SOURCE EXTRACT =
Incremental CSV Writing

The pipeline writes results to the CSV file incrementally after each question-answer evaluation, rather than saving everything at the end. This provides several benefits:

Crash resistance: If the pipeline is interrupted or crashes, all processed results up to that point are already saved
Progress visibility: You can open the CSV file while the pipeline is running to see current results
Reduced memory usage: The pipeline doesn't need to keep all results in memory
Reliable execution: Even with large-scale evaluations across multiple models, your results are saved as they're generated

After each result is processed, you'll see output like this:

✓ Result #42 saved: Q5, chain of thought (2/3), Phi-2 → Mistral-7B

This indicates that:

Result #42 has been saved to the CSV file
It's for question #5
Using the "chain of thought" prompt type, variation 2 of 3
Generated with Phi-2 as the prompt model and Mistral-7B as the answer model

Metrics Evaluation

The system includes a comprehensive metrics evaluation component that analyzes the quality of generated answers using various NLP techniques. This allows for quantitative assessment of model performance without requiring external APIs.

Available Metrics

The metrics evaluator provides the following metrics:

Semantic and Relevance Metrics:

semantic_similarity: Cosine similarity between question and answer embeddings (relevance)
answer_similarity: Cosine similarity between model answer and correct answer
entailment_score: Score indicating whether the model answer entails (is consistent with) the correct answer
entailment_label: Classification label: "entailment", "neutral", or "contradiction"

Text Comparison Metrics:

rouge1_f, rouge2_f, rougeL_f: ROUGE metrics for text overlap assessment
bleu_score: BLEU score for measuring precision
bertscore_precision, bertscore_recall, bertscore_f1: BERTScore metrics for semantic evaluation

Readability and Style Metrics:

answer_length: Number of words in the answer
flesch_reading_ease: Readability score (higher = easier to read)
flesch_kincaid_grade: US grade level required to understand the text
sentiment_polarity: Sentiment of the answer (-1 to +1)
sentiment_subjectivity: Subjectivity of the answer (0 to 1)

Comparative Metrics:

comparison_answer_length_delta: Difference in length between model and correct answers
comparison_flesch_reading_ease_delta: Difference in readability
comparison_flesch_kincaid_grade_delta: Difference in grade level
comparison_sentiment_polarity_delta: Difference in sentiment
comparison_sentiment_subjectivity_delta: Difference in subjectivity
comparison_relevance_delta: Difference in question relevance
comparison_summary: Overall summary of key differences

Reference Metrics: For each model metric, there's a corresponding correct_ version that provides the same measurement for the reference answer, enabling direct comparison.

PROBLEMS AND TASKS =
A. In the pipeline documentation, can you repeat the passage that begins with "Available Metrics" and stops after "answer embeddings (relevance)", renaming "metrics evaluator" as "metrics analyzer"?
B. According to the pipeline documentation, what does the flesch_kincaid_grade metric measure?
C. Which metrics does the pipeline documentation list under "Readability and Style Metrics"?

INPUT DATA =
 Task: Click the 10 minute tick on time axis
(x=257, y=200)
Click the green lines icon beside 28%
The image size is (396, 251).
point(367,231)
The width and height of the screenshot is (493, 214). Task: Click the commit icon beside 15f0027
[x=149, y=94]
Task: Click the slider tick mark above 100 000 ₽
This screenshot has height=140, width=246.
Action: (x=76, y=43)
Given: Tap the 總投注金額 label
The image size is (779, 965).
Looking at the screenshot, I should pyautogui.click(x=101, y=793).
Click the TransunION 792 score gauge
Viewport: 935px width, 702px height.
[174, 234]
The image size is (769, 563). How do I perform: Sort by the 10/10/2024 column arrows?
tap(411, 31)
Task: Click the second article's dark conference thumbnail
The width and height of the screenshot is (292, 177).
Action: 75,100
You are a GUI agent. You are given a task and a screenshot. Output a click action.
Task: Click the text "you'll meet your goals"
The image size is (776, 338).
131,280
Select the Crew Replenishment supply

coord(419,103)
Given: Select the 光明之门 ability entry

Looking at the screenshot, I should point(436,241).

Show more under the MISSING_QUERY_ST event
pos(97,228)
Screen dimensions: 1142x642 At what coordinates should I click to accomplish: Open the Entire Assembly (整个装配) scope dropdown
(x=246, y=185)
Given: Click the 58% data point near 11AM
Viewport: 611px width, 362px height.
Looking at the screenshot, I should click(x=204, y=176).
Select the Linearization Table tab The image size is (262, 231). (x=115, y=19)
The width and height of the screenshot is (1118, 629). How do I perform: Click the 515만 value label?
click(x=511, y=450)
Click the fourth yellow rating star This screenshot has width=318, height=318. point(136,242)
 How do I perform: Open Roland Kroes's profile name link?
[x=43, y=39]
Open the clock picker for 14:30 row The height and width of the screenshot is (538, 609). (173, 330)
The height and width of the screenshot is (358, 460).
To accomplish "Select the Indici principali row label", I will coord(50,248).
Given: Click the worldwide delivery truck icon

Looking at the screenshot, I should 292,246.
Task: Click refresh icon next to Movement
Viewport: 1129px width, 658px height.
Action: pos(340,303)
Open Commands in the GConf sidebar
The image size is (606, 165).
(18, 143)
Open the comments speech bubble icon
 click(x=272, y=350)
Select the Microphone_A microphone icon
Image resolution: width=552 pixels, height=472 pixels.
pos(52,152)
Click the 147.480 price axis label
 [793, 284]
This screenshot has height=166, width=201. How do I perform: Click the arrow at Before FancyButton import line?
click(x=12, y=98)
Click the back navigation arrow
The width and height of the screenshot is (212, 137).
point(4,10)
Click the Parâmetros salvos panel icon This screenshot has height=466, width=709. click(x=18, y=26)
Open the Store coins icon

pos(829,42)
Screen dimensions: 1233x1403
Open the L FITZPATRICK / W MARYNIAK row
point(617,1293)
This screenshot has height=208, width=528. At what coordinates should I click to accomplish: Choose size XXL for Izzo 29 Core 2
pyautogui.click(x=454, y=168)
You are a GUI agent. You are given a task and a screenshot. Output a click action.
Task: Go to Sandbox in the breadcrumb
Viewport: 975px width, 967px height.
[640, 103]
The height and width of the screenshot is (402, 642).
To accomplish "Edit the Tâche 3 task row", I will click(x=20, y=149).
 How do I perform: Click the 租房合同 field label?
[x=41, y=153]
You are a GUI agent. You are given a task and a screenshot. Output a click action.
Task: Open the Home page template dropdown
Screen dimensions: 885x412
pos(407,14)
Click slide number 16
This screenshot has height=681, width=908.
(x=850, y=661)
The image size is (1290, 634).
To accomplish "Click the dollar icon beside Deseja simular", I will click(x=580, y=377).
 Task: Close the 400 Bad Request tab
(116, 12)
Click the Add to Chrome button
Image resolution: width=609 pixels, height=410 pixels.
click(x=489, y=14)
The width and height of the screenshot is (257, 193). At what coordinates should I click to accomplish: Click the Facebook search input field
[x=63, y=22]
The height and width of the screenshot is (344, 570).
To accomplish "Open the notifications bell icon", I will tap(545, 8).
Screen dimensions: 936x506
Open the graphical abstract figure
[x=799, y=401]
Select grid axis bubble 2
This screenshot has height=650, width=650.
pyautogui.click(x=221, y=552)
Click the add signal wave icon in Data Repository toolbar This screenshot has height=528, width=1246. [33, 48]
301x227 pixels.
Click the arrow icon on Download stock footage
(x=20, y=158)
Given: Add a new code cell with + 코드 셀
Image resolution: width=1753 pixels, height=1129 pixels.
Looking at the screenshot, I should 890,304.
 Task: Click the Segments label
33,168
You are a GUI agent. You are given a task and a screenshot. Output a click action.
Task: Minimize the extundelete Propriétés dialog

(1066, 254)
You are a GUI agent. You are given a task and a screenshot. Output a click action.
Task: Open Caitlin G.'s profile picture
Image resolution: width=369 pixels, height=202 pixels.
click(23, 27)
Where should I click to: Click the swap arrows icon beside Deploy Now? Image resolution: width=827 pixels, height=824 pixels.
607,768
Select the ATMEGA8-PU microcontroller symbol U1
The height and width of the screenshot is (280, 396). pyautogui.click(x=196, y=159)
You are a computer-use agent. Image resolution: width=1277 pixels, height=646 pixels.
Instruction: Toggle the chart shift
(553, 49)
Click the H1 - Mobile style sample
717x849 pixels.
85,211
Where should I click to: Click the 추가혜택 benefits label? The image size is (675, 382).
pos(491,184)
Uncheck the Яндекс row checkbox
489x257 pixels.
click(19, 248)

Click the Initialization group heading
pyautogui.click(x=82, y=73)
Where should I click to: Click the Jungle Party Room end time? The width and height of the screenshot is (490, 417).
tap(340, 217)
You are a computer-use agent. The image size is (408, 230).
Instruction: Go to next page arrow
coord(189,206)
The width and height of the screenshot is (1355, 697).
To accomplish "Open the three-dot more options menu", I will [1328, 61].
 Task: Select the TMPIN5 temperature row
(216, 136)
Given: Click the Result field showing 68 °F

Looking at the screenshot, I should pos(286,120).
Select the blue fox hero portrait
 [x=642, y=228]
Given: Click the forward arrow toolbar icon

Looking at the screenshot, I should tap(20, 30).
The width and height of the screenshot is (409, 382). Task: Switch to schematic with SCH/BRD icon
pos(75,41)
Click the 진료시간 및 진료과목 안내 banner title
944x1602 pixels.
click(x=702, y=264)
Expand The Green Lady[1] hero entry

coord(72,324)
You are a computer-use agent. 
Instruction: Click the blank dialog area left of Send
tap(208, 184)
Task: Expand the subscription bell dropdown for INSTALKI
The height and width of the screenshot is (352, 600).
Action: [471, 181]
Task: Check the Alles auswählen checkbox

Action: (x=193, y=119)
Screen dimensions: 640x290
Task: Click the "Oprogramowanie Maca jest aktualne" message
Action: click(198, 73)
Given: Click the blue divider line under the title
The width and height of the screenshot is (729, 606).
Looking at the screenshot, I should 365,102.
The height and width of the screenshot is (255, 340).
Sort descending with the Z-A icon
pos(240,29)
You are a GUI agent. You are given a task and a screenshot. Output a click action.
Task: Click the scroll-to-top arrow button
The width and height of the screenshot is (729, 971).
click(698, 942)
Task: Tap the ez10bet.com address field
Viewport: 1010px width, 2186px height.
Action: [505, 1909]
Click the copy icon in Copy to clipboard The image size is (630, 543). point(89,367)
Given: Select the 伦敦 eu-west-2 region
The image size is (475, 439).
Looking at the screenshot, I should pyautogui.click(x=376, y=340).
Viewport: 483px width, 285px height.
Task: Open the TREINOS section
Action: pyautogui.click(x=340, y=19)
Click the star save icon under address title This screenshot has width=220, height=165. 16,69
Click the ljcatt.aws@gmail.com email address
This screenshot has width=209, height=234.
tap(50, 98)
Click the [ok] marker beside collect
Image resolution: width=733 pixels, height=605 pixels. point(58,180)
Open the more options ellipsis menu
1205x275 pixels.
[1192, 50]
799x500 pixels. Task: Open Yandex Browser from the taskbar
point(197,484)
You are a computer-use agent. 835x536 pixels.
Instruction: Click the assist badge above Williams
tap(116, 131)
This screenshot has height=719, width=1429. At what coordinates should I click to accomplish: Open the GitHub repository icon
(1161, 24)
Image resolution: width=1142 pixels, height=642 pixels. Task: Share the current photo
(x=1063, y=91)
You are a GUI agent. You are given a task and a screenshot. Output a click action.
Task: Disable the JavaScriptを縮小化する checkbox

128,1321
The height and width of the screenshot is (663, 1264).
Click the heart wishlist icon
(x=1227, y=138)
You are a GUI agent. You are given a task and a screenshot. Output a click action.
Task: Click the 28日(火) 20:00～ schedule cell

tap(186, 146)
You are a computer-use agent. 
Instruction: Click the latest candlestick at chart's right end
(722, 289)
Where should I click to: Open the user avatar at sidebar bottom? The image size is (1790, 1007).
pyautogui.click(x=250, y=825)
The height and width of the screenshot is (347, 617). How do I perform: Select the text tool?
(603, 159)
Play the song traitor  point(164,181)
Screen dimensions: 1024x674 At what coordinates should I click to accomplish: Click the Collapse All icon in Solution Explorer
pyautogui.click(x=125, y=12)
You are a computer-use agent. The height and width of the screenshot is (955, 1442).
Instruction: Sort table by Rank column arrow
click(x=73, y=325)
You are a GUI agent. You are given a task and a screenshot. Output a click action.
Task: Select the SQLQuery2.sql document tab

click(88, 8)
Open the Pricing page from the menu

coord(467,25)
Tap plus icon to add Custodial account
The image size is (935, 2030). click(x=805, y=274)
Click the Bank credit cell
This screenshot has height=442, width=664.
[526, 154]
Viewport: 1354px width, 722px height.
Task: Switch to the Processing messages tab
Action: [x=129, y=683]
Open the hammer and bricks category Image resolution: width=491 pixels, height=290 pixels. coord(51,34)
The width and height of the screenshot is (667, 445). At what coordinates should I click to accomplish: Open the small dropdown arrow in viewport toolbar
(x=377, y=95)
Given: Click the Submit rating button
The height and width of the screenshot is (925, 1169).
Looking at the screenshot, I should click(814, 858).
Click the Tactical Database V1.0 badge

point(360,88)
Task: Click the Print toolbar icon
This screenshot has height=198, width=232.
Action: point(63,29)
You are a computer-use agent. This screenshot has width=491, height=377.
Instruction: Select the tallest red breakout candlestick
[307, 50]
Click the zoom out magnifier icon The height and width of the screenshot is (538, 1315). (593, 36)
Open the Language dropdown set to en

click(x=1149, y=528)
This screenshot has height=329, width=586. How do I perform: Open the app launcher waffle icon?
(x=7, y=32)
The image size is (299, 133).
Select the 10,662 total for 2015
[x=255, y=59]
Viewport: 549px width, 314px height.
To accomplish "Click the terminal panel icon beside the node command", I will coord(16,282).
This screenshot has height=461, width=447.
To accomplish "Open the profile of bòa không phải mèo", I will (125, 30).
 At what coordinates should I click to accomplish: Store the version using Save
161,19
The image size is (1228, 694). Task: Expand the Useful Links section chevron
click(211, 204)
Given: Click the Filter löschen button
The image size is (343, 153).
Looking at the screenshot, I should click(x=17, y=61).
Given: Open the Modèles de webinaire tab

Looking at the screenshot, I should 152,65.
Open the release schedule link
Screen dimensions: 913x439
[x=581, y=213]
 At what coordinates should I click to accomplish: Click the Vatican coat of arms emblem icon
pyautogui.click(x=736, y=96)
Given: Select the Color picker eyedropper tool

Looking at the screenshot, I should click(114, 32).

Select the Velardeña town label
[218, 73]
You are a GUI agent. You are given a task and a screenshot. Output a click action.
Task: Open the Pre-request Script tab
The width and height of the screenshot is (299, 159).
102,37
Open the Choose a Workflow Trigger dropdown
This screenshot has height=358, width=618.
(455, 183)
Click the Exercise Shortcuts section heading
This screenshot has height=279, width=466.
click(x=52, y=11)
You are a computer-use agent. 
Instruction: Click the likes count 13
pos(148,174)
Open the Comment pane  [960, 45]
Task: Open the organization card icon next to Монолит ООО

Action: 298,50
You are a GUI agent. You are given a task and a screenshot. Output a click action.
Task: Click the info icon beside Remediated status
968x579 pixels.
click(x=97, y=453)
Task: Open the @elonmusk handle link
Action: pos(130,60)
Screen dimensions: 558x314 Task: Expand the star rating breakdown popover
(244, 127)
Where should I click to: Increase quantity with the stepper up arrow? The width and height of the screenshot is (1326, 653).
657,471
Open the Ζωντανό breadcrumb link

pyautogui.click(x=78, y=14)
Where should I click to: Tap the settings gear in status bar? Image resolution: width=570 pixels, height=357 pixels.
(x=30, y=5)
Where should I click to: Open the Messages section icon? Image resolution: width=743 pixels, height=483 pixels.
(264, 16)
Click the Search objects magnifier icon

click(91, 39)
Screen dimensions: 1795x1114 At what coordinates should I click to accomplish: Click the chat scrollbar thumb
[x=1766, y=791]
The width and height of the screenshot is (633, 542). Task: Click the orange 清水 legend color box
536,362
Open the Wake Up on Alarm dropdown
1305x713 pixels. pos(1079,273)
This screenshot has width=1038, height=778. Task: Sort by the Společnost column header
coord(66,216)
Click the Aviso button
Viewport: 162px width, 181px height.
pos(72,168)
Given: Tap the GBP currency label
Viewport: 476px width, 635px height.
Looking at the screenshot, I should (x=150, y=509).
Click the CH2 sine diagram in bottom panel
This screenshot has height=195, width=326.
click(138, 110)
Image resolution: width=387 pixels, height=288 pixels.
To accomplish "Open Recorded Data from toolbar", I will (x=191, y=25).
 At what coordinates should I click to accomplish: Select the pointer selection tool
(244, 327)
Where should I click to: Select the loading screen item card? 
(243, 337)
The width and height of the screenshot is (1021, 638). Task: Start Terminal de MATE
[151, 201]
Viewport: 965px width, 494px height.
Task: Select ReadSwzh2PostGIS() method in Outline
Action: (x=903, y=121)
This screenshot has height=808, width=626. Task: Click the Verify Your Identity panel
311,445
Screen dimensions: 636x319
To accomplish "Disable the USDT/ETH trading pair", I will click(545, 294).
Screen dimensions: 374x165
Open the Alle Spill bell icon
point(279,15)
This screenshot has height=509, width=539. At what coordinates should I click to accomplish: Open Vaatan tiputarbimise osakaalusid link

SOLUTIONS =
A.
Available Metrics

The metrics analyzer provides the following metrics:

Semantic and Relevance Metrics:

semantic_similarity: Cosine similarity between question and answer embeddings (relevance)

B. The US grade level required to understand the text.

C. answer_length, flesch_reading_ease, flesch_kincaid_grade, sentiment_polarity, sentiment_subjectivity